When I first began the conversion to fishing with the fly, like most folks, I had very little idea what I was doing. I did not catch many fish, and when I did catch them, I had no idea why it had happened. I was truly like the blind squirrel who finds an acorn, lucky. With a capital "L". Like a lot of beginners, I gravitated towards the bewildering array of self-help books available to the fly fisher. One of the recurring themes in these books was the emphasis on the "presentation" of the fly.
After studying a half dozen of these books, I began to understand what I had been doing wrong. I had been merely tossing the fly in the water and hoping to find a fish stupid enough to inhale it. I did not realize that I was supposed to silently crawl under the brushline like Daniel Boone's sidekick, Mingo. If only I could learn to creep along like this, and somehow launch a flawless upstream cast, mending the line without a hint of drag. Then, I could fish with the big dogs!
I went to work on it. I studied drag, microdrag and all the drags in between. I tried to put the theory into practice while on the water. I'm not sure I caught many more fish, but I did wear out the knees of my neoprenes and any semblence of dignity.
One of my first and harshest lessons on the importance of a dragged flyline and fly came on a large Western Oregon river. I was fishing with a friend of mine who has frequently served as ballast on the front end of my drift boat. Although he knows no more than I about trout fishing, one day he schooled me badly. I was in the stern of the anchored boat, sailing cast after cast of carefully dead drifted Elk Hair caddis down the current seams. This went on for the longest time, while Mr. Fishing Buddy was fumbling around in the bow, as per usual. I managed to keep all fish far, far away from my fly while he screwed around tying on a too big fly to a too big tippet. Then, he had to light his pipe. I think his self help book must have had a picture of the fly fisher on the front, puffing away on his Borkum Riff, manly style.
Anyway, he laid his rod down with about ten or twelve feet of line paid out into the river while he fumbled with his pipe. The gargantuan fly was more or less water skiing, jumping up and down, never touching the water for more than a second at a time. My contempt was quick and harsh, but, uncharateristically for me, I bit my tongue.

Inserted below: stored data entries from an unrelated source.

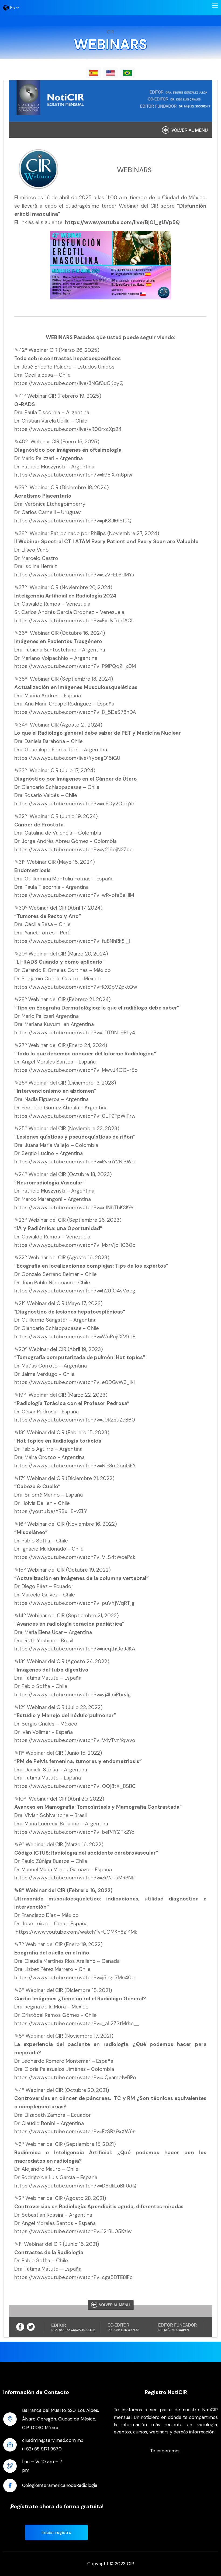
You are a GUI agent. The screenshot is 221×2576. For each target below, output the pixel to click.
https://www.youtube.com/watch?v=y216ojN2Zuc (73, 849)
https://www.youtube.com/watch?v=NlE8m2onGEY (75, 1465)
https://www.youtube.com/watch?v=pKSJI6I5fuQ (73, 520)
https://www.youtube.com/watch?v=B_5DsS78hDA (75, 712)
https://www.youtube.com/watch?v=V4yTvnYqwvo (74, 1740)
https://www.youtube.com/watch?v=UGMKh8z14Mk (76, 1932)
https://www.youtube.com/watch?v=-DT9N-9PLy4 (74, 1032)
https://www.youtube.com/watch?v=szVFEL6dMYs (74, 574)
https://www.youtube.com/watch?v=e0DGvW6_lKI (74, 1382)
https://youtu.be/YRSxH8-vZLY (50, 1511)
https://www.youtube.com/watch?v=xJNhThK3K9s (74, 1207)
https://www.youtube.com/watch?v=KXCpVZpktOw (75, 987)
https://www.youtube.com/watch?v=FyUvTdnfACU (74, 620)
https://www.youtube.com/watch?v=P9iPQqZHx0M (75, 666)
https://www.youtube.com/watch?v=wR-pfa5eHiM (74, 895)
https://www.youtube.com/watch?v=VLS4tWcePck (74, 1557)
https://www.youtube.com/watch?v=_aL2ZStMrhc (74, 2023)
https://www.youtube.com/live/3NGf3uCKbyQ (68, 383)
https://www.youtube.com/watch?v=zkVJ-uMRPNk (74, 1877)
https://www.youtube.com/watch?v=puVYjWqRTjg (74, 1603)
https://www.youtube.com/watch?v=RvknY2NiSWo (74, 1161)
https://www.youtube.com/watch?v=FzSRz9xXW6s (75, 2131)
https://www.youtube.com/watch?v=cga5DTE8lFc (73, 2277)
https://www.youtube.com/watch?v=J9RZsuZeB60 (74, 1419)
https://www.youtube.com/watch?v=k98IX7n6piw (73, 474)
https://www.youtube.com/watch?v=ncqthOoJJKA (74, 1648)
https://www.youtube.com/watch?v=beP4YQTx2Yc (74, 1832)
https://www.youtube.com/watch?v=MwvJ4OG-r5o (76, 1070)
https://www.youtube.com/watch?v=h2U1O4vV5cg (74, 1290)
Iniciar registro (56, 2532)
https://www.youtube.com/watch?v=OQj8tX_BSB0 (75, 1786)
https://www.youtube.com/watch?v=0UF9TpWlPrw (75, 1116)
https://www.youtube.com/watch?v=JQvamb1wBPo (75, 2077)
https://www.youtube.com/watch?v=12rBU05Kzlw (73, 2231)
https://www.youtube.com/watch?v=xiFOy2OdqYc (74, 803)
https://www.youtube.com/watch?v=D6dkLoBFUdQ (75, 2185)
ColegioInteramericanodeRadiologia (59, 2485)
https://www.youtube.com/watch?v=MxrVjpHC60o (75, 1245)
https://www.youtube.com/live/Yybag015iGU (67, 758)
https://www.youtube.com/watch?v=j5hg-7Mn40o (74, 1977)
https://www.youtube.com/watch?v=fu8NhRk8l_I (72, 941)
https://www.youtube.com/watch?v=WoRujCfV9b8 (75, 1336)
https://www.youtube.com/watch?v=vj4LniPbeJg (72, 1694)
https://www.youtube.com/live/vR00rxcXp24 (68, 429)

You know what came next. "Oh, got one!". His rod was thrashing and bobbing, but he still managed to get that pipe lit. Then he landed a nice cutthroat. I was thinking and mouthing" you lucky s.o.b.!", under my breath. I continued to lay out my best dead drifts to the left and the right of the boat. Nothing. MeanwhileFishing buddy now has his rod tucked under one arm while he is relighting his pipe. He crows out, "Hey, man, I got another one!".
I'm steaming, but can only manage a weak "nice fish" as a comeback. I went back to the dead drift and heaved it longer and deader than I've ever done. I know there's fish out there, but apparently they are just too ignorant to notice the beautiful casts I am making for them, the ingrates. While I'm pulling up anchor to move, Mr. Water Skiing Fly barks out a now boastful " got another one!". To this day, I'm sure he doesn't know how close I came to river violence at that moment in time.

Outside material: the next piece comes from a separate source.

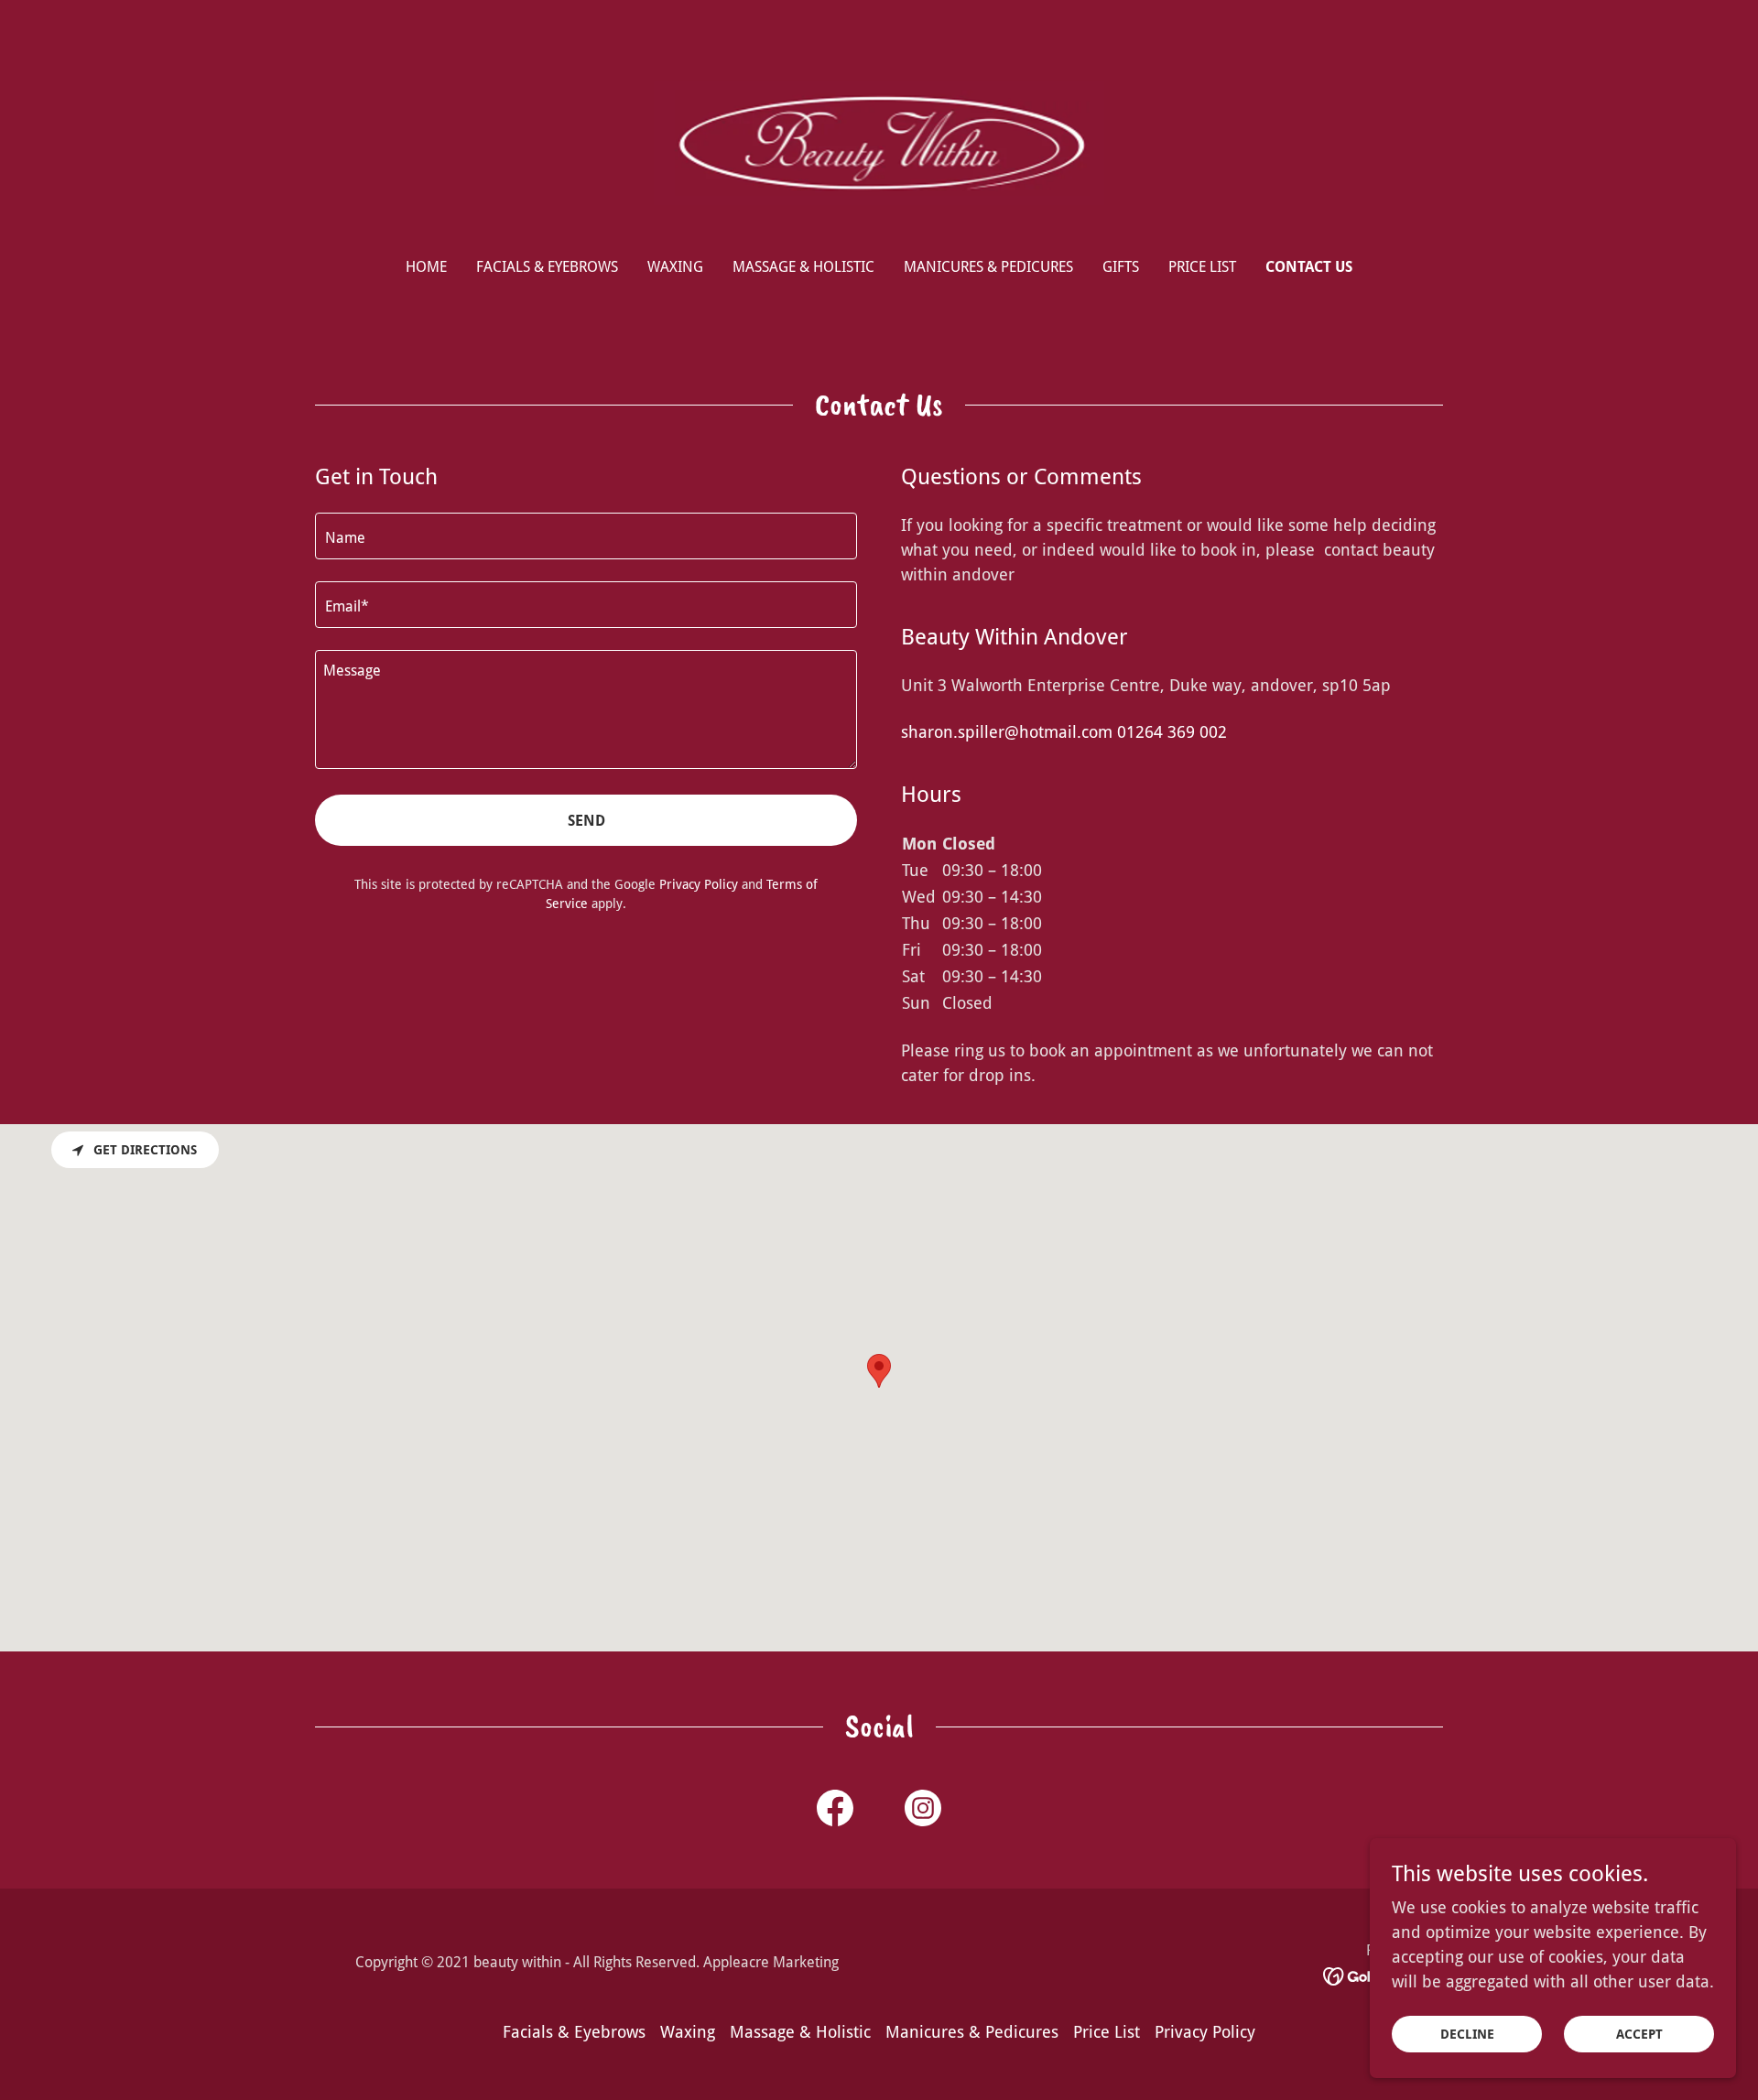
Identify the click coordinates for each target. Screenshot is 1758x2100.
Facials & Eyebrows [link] (547, 267)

It was soon 7 fish to nothing. Yes, we keep score, and don't tell me you don't do the same. I had to do something, so I gritted my teeth and imitated the bob-bob-bob-along , the full drag in the water , water ski method. Kapow! I'm hooked up! This cannot be, I think. After unhooking and releasing a nice cutt, I think just for comparison, I'll go back to the "right way to fish". Nothing.
The day ended with the two fishermen still friends. We both caught as many fish as we wanted to, just as long as the fly was presented wrong. That was the day I learned about the menace of microdrag.